Machine à fantasmes, le péplum italien renvoie une image sensuelle et brutale de l’antiquité, là où le cinéma américain, brimé par le code Hayes, n’ose s’aventurer. « Exhibition de corps érigée en dogme esthétique » pour le plus grand plaisir des spectateurs et spectatrices. Les hommes y sont musclés, bronzés, huilés et beaux, ce sont les héros. Les méchants sont immédiatement identifiables, laids, fourbes, à l’ambiguïté sexuelle évidente, ils sont physiquement et moralement à l’opposé du héros.
Quant aux femmes, elles se divisent en deux groupes: le premier, jeunes filles vierges et naïves en totale opposition avec deuxième groupe, où ce sont des femmes fatales, sournoises, barbares, et généralement cruelles. Le péplum italien est un genre à forte érotisation qui transparaît jusque dans les titres, Les vierges de Rome, Sapho, Les Gladiatrices, etc. De ce foisonnement de productions émerge une cinématographie extrêmement riche où se côtoie des œuvres de grandes qualités, Les légions de Cléopâtre (Vittorio Cottafavi, 1959), Romulus et Rémus (Sergio Corbucci, 1961), du grand spectacle Le colosse de Rhodes (Sergio Leone), des confrontations en tout genre, Goliath contre les Géants (Guido Malatesta 1961), Hercule contre les vampires (Mario Bava, 1961), etc.

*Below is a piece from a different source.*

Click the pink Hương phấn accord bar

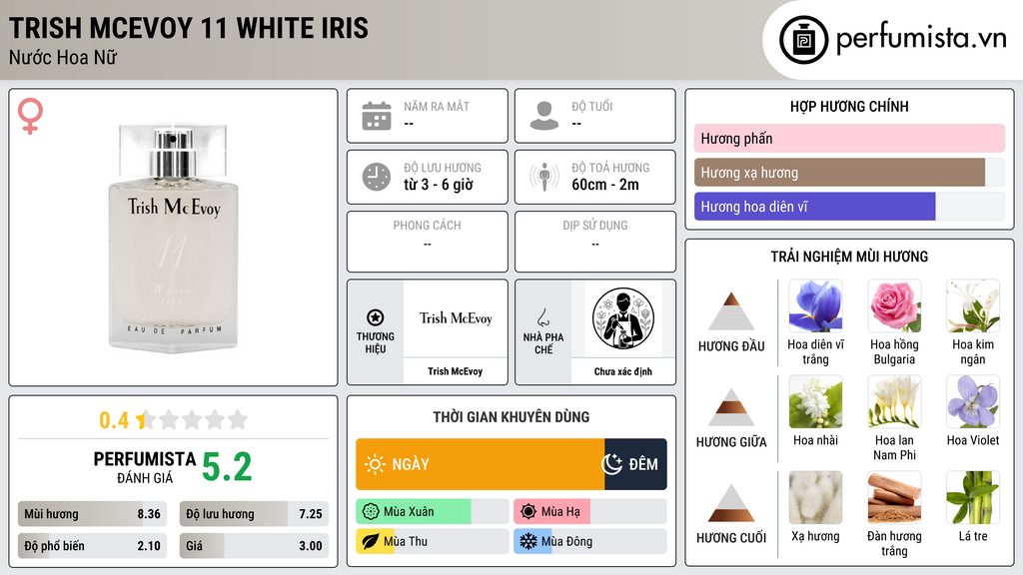coord(849,138)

Le péplum est aussi, par la force des choses, une interrogation identitaire de tout un peuple. Occupé militairement par les Alliés à partir de 1944, « les italiens sont partagés entre une adhésion complète au modèle américain et la nostalgie de plus en plus grandissante d’une identité nationale que le fascisme a contribué à entacher » note avec clairvoyance Florent Fourcart. Pourtant, le genre finira par être victime de lui-même, et de la surabondance de sous-produits improbables entraîne le genre dans une décadence qui prendra fin avec la superproduction de Dino De Laurentiis La Bible que réalise John Huston en 1966.

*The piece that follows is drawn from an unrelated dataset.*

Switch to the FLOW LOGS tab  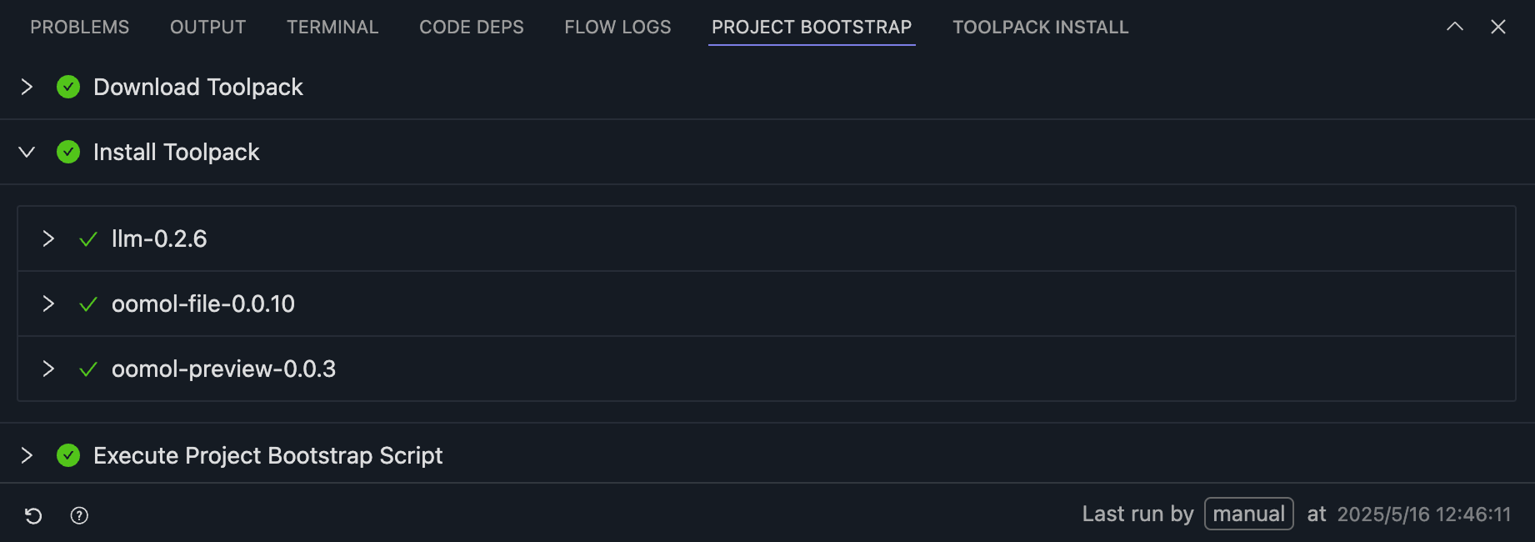pos(618,28)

A la disparition du péplum, les principaux artisans de ce cinéma populaire, vont poursuivre leurs carrières dans le western spaghetti et dans le cinéma fantastique transalpin y développant des situations et des formes stylistiques qu’ils avaient expérimenté durant cet âge d’or. Ainsi le péplum ne sera pas sans descendance ni influence.
Le livre de Florent Fourcart dresse un portrait passionnant et documenté de cet âge d’or, c’est un ouvrage de référence pour tous les amoureux non seulement du cinéma de quartier mais du cinéma tout court.
Fernand Garcia
Le Péplum Italien, Grandeur & décadence d’une antiquité populaire de Florent Fourcart, préface de Jean A. Gili, Introduction de Julien Sévéon, inclus Filmographie et dictionnaires des réalisateurs de péplums, nombreuses illustrations en couleurs et noir et blanc, 240 pages. Collection CinExploitation aux Editions Imho Prix : 24 €
L’auteur Florent Fourcart est spécialiste de l’histoire du cinéma et en particulier du Péplum. Collaborateur de POSITIF et de Ciném’Action, il est l’auteur de la notice consacrée au genre dans le Dictionnaire mondial du Cinéma aux Editions Larousse.